Oil Up 4% as Production Slows
WTI closed up $2.27, or 4.9 percent, at $48.53 a barrel. Its session peak, a penny shy of $52, was the highest since September 3, and took three-day gains to more than 7 percent.
The world has been awash in crude since Organisation of Petroleum Exporting Countries (Opec) decided last November not to reduce output, focusing instead on protecting its market share from rising shale supplies.
News of a potential cooperation between OPEC and Non-OPEC oil producers also helped lift crude oil prices.
Another supportive factor is the weakening greenback, which drives demand by making oil cheaper for buyers who are using other currencies. Last week, there was a surprisingly sharp decline in these numbers to 26 rigs.
Oil prices traded in a narrow range in September as investors assessed how long the global glut of crude oil-which sent prices plunging in the past year-would persist. A few analysts predicted the data would show further builds in crude stocks, putting oil prices under renewed pressure.
Stockpiles rose by 3.1 million barrels, more than the market estimate of 2.25 million barrels.
In addition, he told reporters that a meeting between officials from Russian Federation and Saudi Arabia was being planned for the end of the month to discuss energy issues and other projects. With more job cuts coming in the energy sector, oil should benefit from lower USA output as well as a more accommodative interest rate environment as the Fed has one hand tied behind its back.

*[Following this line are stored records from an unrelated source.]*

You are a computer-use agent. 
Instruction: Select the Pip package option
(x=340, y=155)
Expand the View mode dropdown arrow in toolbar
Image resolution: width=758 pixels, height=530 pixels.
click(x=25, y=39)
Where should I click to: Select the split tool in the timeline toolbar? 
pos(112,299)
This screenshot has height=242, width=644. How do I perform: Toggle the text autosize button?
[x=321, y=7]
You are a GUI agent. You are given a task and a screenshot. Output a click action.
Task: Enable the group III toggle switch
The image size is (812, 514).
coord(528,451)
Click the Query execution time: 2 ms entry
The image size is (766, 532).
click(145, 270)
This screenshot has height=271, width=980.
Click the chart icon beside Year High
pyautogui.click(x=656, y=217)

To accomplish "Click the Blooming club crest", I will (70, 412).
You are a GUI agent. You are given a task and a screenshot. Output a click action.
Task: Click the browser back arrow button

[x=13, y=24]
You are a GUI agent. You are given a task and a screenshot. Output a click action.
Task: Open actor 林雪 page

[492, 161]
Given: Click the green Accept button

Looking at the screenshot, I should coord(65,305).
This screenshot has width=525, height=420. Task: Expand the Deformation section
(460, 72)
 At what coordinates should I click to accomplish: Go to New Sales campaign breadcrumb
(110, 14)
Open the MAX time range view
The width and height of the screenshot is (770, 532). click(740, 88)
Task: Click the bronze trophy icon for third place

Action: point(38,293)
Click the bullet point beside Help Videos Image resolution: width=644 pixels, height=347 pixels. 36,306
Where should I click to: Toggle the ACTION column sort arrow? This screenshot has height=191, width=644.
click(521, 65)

The Secretary-General of OPEC, Abdullah al-Badri, said oil supply growth from non-OPEC producers might be zero or negative in 2016 because of lower upstream investment. It was driven by the data that came out from the US Energy Information Administration (EIA) yesterday about lower USA production but the data is already expected. Yoo-jin Kang, commodities analyst at NH Investment & Securities in Seoul, said the global oil market was oversupplied and any talk of production restraint was supportive.
Global oil market remains “well-supplied” and will continue to be so in the next year, says Azlin Ahmad, Editor, Crude Oil at Argus Media, adding, she still sees OPEC productions at high levels. “This will mean less supply in the near future”.
The nation would pump 4 million barrels a day within a year of the removal of sanctions, said Mehdi Hosseini, the chairman of Iran’s oil contracts restructuring committee.